When the doctor came in, donor sperm at the ready, the nurse had to apply extra heavy pressure to my abdomen to get a clear view on the ultrasound screen. It was in that state of intense discomfort that I realized what a full bladder is for. It gives the ultrasound wand something to push on and “look through.” Without it, she had to work a lot harder to give the doc the view he needed to accurately place the sperm.
I started to silently panic that the heavy pressure would stop the IUI working. Surely it would discourage the sperm from swimming up or the egg down? I didn’t begrudge the nurse (she was also humming dreamily, which I found very relaxing) but I did think to myself, Well, that’s fucked it.
And yet—perhaps for all the reasons I had intuited about what my body did and did not want, but likely for none of them at all—it worked. Like a redo of my first attempt at IUI, with this same donor leading to the birth of my first child, this time again, it worked first time. Almost exactly a month later, two weeks after a succession of positive pregnancy tests (no matter how many I did, I couldn’t quite believe it) I had an early scan back in London to confirm.
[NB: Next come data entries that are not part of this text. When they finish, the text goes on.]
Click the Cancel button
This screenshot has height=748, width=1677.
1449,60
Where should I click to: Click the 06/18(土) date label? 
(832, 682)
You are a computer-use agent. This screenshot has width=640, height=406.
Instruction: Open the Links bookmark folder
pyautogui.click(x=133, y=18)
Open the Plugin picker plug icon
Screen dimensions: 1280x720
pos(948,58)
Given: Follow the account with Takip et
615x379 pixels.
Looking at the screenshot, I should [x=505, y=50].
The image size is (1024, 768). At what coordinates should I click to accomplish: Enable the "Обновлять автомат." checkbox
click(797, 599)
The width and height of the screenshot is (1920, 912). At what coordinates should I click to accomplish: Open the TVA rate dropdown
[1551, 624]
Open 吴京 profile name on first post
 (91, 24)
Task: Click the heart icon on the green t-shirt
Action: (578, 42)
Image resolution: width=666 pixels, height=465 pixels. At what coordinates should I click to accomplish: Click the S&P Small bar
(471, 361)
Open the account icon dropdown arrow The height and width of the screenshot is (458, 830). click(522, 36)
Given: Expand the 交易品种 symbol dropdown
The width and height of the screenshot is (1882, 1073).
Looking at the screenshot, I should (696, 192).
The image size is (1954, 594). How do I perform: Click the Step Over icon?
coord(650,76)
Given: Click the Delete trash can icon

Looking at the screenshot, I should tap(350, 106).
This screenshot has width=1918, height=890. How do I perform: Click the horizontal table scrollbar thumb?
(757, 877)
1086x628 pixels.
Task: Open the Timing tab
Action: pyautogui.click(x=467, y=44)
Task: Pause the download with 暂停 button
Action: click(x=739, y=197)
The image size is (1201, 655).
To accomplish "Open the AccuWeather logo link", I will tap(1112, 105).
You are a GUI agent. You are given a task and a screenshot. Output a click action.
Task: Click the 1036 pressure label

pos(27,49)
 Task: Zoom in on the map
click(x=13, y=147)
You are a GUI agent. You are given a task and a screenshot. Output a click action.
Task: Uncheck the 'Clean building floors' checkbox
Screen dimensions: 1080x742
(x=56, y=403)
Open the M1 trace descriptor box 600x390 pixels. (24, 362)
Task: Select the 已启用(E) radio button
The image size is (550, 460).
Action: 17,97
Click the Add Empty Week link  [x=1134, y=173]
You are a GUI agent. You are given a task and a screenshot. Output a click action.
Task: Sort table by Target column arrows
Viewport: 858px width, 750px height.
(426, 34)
Almost exactly four years earlier, I’d taken the pregnancy test that would lead to SJ’s birth. Back then, my initial emotional reaction was muted and could best be described as literal disbelief. No tears, no relief, just shock. True to personal form, the same thing happened this time, when I peed on the first stick and the many after.
Maybe the objectively joyous, life-changing information bounced off some hard psychic armor I’d installed in anticipation of more bad news. Maybe the earlier experience of miscarriage added to my tendency toward wariness and habit of emotionally processing events long after they actually happen.
One of the first thoughts that did manage to traverse my frazzled neural pathways was, I think I was a bit hasty buying a van with only enough sleep space for a family of two…
Over a year after I first tried to get pregnant again, I was finally on my way. As I left the clinic after the early confirmation scan at six weeks of pregnancy, clutching a grainy ultrasound printout of virtually nothing, another thought suddenly slipped through: I wonder if this is the last time I’ll ever be here.